Hat die Deutsche Rentenversicherung bei der Einführung eines neuen Ausweises für die 20 Millionen Rentner gegen das Haushaltsrecht verstoßen und damit möglicherweise zehn Millionen Euro an Beitragsgeldern verschwendet? Haushaltspolitiker aller Fraktionen erheben nach Informationen unserer Redaktion schwere Vorwürfe gegen den Bundesvorstand der Versicherung mit seiner Präsidentin Gundula Roßbach an der Spitze.
Bundesrechnungshof äußerte bereits 2016 Bedenken gegen das Projekt
Die Vorgeschichte: Am 15. März vergab der Bundesvorstand der Deutschen Rentenversicherung einen Auftrag an die Deutsche Post, die neuen Ausweise zu drucken und in diesem Sommer zusammen mit dem neuen Rentenbescheid an alle Rentnerinnen und Rentner zu versenden. Doch bei der Vergabe, kritisiert ein Bundestagsabgeordneter, habe der Vorstand "alle haushaltsrechtlichen Grundsätze ignoriert" und sich nicht an die für Körperschaften des öffentlichen Rechts geltenden Regeln gehalten.
Die Vergabe erfolgte, obwohl der Bundesrechnungshof bereits im Jahr 2016 massive Bedenken gegen das Projekt erhoben hatte und das Bundesministerium für Arbeit und Soziales die Rentenversicherung bei der Aufstellung ihres Haushalts für 2018 schriftlich aufgefordert hatte, vor der Herstellung und Versendung der neuen Ausweise abzuwarten, bis sich der zuständige Ausschuss des Bundestags abschließend mit dem Thema befasst und eine Entscheidung getroffen habe.
Wie eng war die Zusammenarbeit zwischen Rentenversicherung und der Post AG?
Doch der Vorstand der Rentenversicherung ignorierte diese Anweisung des Ministeriums und begründet dies mit dem Recht der Selbstverwaltung, solche Entscheidungen in eigener Verantwortung zu treffen. Dem allerdings widersprechen die zuständigen Fachpolitiker. Die Anweisung des Ministeriums sei klar und eindeutig gewesen. "Es geht schließlich um das Geld der Beitragszahler", monierten Mitglieder des Rechnungsprüfungsausschusses des Bundestags gegenüber unserer Redaktion, "zehn Millionen Euro sind viel Geld."

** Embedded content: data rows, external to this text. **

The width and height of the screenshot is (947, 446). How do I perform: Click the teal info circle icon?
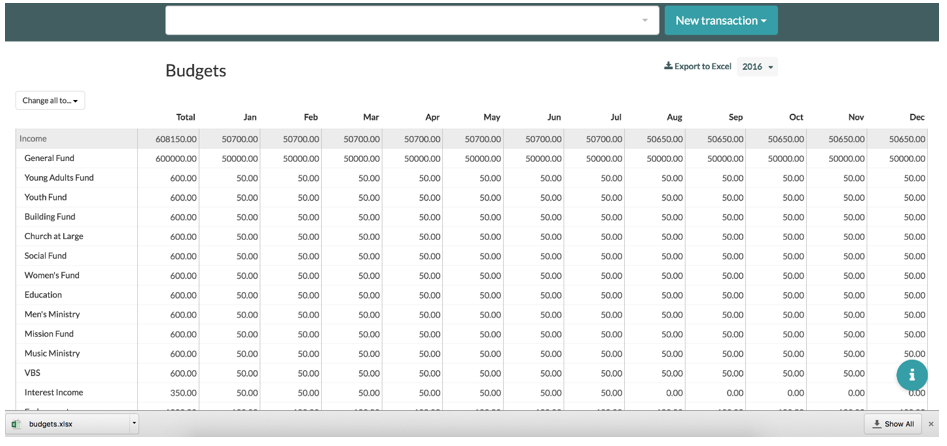912,375
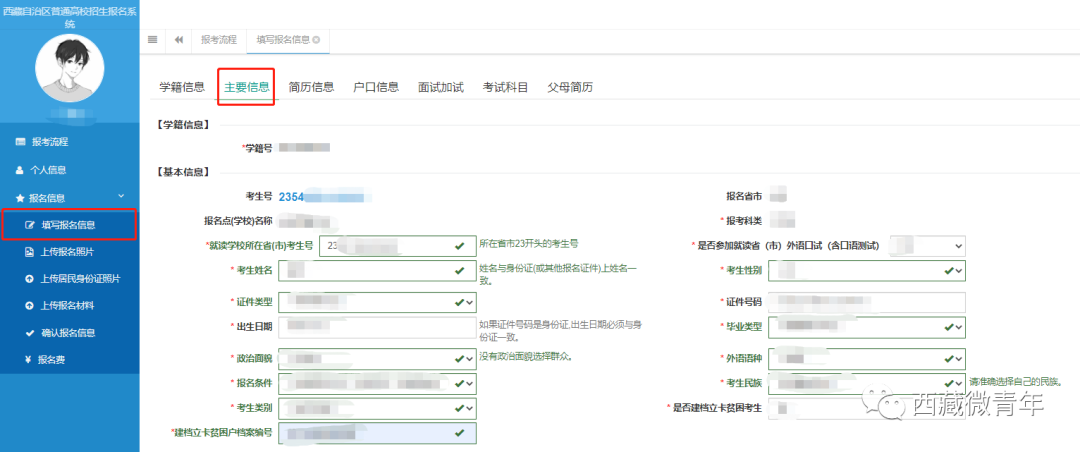This screenshot has height=452, width=1080.
Task: Switch to the 学籍信息 tab
Action: pos(182,87)
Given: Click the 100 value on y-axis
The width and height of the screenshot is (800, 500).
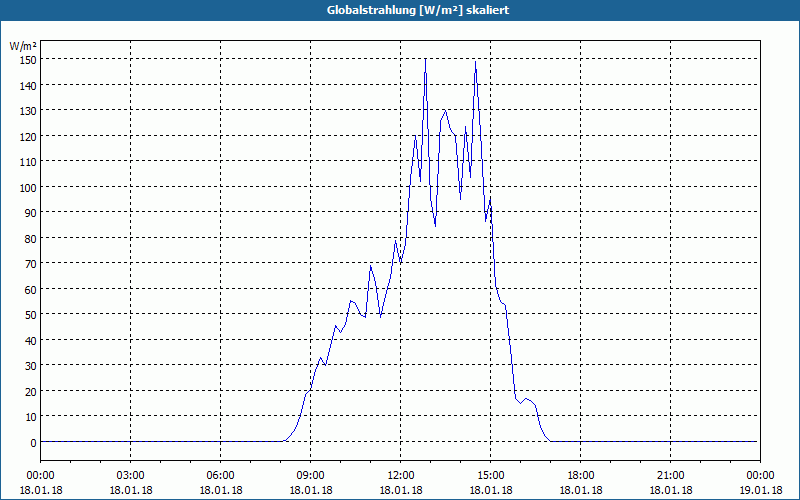Looking at the screenshot, I should point(30,187).
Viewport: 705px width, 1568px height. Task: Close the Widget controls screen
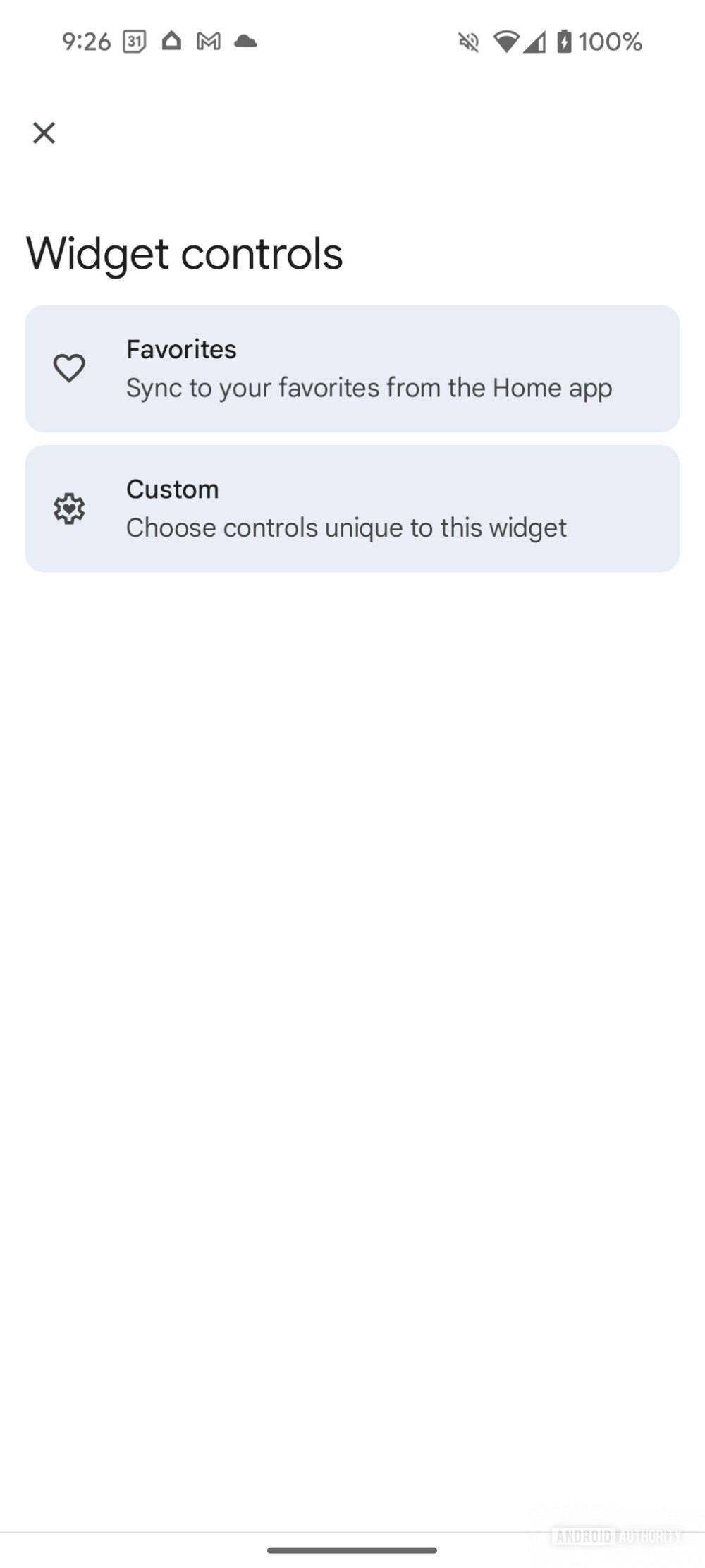pos(44,133)
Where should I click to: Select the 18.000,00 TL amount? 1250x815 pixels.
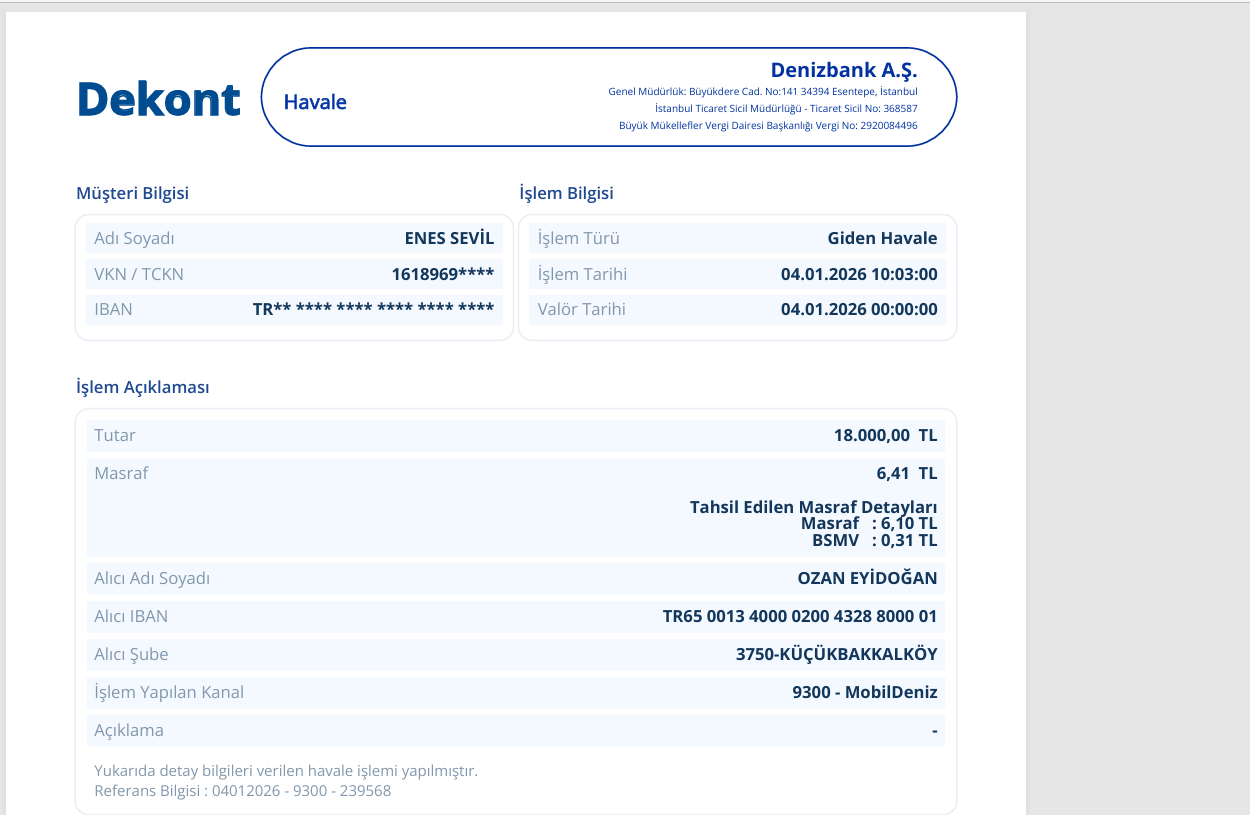pyautogui.click(x=885, y=435)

In einer vierseitigen Vorlage für den Ausschuss, die unserer Redaktion vorliegt, heißt es, dass es für die neuen Ausweise überhaupt keinen Bedarf gebe, zudem habe es die Rentenversicherung unterlassen, den Auftrag öffentlich auszuschreiben und alternative Angebote einzuholen. Vielmehr, heißt es im Rechnungsprüfungsausschuss, dränge sich der Eindruck auf, dass es offenbar eine sehr enge Zusammenarbeit zwischen der Rentenversicherung und der Post AG gegeben habe. So habe die Post ein Angebot vorgelegt, das genau dem entsprach, was die Rentenversicherung wollte. Die Haushaltsexperten wollen nicht an einen Zufall glauben: "Die Post hat für sich ein neues Geschäftsfeld entdeckt", sagt einer, "hat der Rentenversicherung ihre Idee aufgeschwätzt und ihr laminiertes Papier für zehn Millionen Euro verkauft."

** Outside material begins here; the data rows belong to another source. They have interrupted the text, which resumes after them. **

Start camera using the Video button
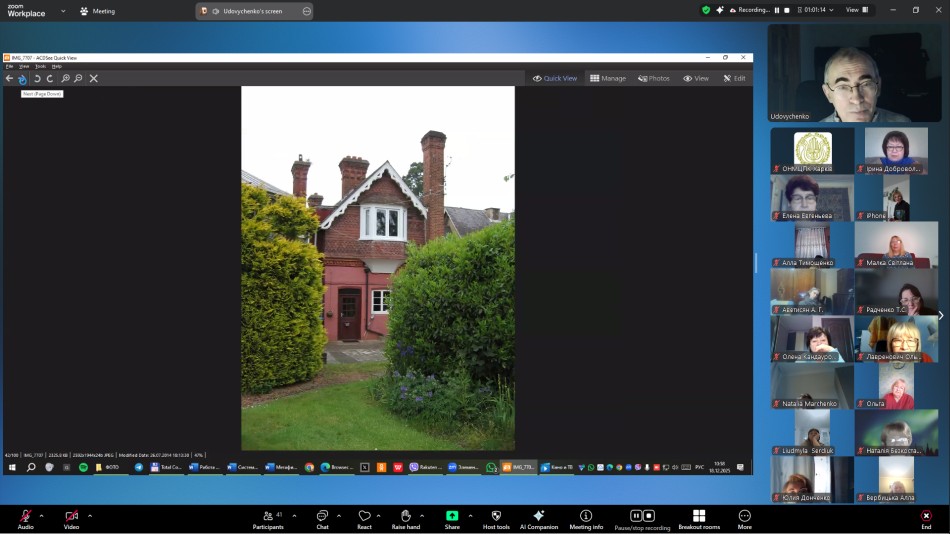Screen dimensions: 950x534 (71, 516)
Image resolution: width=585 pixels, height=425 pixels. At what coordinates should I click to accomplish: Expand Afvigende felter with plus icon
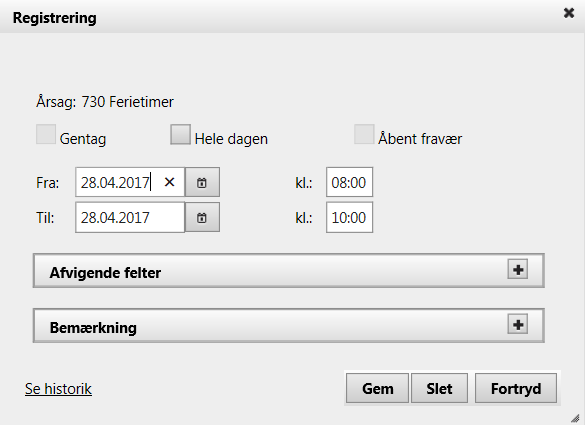pos(518,269)
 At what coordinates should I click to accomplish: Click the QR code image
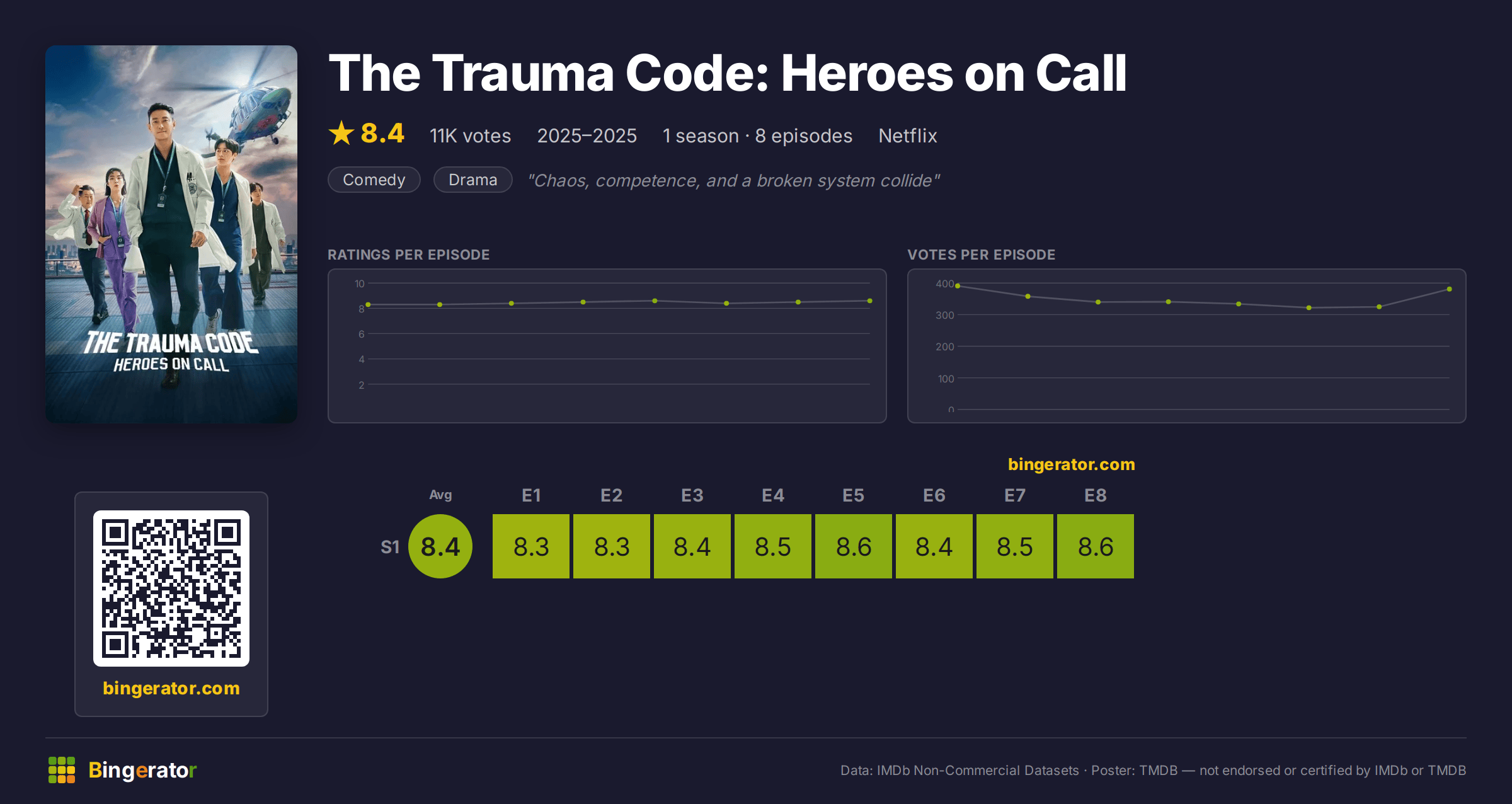pos(171,589)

Die Politiker stehen nun vor einem Dilemma
Zwar wollen die Politiker das Projekt noch stoppen und die Rentenversicherung auffordern, „die neuen Ausweise für Rentnerinnen und Rentner nicht einzuführen, solange der Bedarf hierfür nicht zweifelsfrei nachgewiesen ist“ und solange keine alternativen Angebote eingeholt wurden, doch der Vertrag mit der Post AG enthält offenbar keine Rücktrittsklausel. In einem Brief an das Arbeits- und Sozialministerium vom 23. April, der unserer Redaktion ebenfalls vorliegt, deutet die Rentenversicherung an, es bestehe ein Anspruch der Post „auf die vereinbarte Vergütung unter Abzug etwaig ersparter Aufwendungen“.
Entsprechend groß ist fraktionsübergreifend der Ärger, vor allem über Präsidentin Roßbach. Wenn diese schon in einem vergleichsweise einfachen Verfahren so nachlässig umgehe, stelle sich die Frage, "ob sie in der Lage ist, die Rentenversicherung mit einem Volumen von 300 Milliarden Euro pro Jahr fachgerecht zu verwalten", warnen Abgeordnete – und fordern Konsequenzen. Das Vertrauen in die Präsidentin sei "zerrüttet". "Die Frage nach der Verantwortlichkeit drängt sich auf."